The data for this report was collected before the global pandemic struck, demonstrating that Australian children were already struggling. COVID-19 will only exacerbate that. Although children don’t suffer the worst of the virus’ health impacts, they’re the group that will most acutely experience the longer-term negative impacts.
The statistics regarding youth suicide should sound an alarm. In Australia, we experience 9.7 deaths by suicide per 100,000 adolescents aged between 15 and 19. The vast majority of wealthy countries have far lower rates than this, starting with Greece, which experiences only 1.4 deaths by suicide per 100,000 adolescents aged between 15 and 19.
We already know that Indigenous young people are three times more likely to kill themselves than non-Indigenous youths. Concerted and targeted efforts to improve the mental health of children must be inclusive of Indigenous children, families and communities.
The climate effect
How children feel about their future affects their mental health, and the data reveals that our children worry a lot about the environment:
“In Australia, 59% of young people consider climate change to be a threat to their safety (only 14% disagree). Climate change and plastic pollution top their list of environmental concerns. Almost 90% want to move to renewable energy, while only 3% want to ‘stay with fossil fuels’. Three out of four adolescents in Australia want their government to act.”
This suggests that acting on climate change would have a direct positive impact on children’s sense of wellbeing and contribute to positive mental health outcomes.
Australia cannot ignore this damning report. We must promise our children that we will do better, and that by 2030, all children in Australia will be thriving. This requires action on many fronts.
We need to get things right for children starting in early childhood, when 90% of brain development occurs. The evidence tells us that children thrive when they have strong relationships, supportive environments, and social infrastructure that supports families.
Consult children and families
A key factor in children’s happiness is whether they feel they have a voice. Therefore, reforms to improve their wellbeing must be made with children, not just be about them.

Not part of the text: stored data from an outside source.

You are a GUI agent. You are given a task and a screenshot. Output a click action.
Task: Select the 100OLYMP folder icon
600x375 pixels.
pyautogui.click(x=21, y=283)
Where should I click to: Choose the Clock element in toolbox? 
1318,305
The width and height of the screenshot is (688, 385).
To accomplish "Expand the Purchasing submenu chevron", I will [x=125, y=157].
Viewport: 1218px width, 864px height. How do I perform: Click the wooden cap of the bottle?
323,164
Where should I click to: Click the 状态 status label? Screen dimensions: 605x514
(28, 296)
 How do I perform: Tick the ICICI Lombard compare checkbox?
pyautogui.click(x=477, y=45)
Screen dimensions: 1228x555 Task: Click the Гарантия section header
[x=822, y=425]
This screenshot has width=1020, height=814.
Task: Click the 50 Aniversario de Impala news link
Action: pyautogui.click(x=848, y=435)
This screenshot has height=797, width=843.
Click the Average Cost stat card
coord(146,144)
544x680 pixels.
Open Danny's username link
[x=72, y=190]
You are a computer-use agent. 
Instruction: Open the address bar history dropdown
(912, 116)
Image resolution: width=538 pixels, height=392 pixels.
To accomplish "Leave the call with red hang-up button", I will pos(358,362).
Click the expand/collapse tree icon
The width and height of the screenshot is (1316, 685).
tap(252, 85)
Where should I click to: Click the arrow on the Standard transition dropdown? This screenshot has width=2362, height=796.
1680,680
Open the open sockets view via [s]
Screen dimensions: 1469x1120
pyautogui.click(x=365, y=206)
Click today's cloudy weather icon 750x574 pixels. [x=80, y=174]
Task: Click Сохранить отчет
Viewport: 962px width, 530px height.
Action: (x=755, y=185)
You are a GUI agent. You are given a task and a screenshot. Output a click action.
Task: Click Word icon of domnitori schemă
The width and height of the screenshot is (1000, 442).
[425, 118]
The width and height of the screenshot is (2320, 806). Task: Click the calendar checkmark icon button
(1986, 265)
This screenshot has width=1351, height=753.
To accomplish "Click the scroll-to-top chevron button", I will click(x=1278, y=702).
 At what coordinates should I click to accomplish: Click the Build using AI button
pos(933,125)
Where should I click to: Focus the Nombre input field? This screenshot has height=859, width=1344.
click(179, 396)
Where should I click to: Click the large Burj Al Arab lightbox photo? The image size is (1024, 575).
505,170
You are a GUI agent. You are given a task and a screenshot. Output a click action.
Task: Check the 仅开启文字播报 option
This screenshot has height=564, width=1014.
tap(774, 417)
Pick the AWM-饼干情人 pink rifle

Children and their families must be included in the design and implementation of all initiatives that concern them. This is consistent with Article 12 of the UN Convention on the Rights of the Child, which provides that children have the right to express their views, and to have those views taken into account.
Social, education, health, environmental and economic policies, programs and services all have a bearing on children’s lives. Carefully integrated policies that complement and strengthen one another and provide the environments and conditions for optimal child development are key to improving child wellbeing. These include:
- reducing poverty, and ensuring that all children have access to the resources they need
- improving access to affordable and high-quality early-years childcare for all children
- improving mental health services for children and adolescents.
Although the UNICEF report is damning, it’s not all bad news. Australia scored higher for children’s physical health (28th), and their academic and life skills (19th). And we were ranked higher than New Zealand (35th) and the United States, which came absolute last on all three measures – mental health, physical wellbeing, and academic and life skills.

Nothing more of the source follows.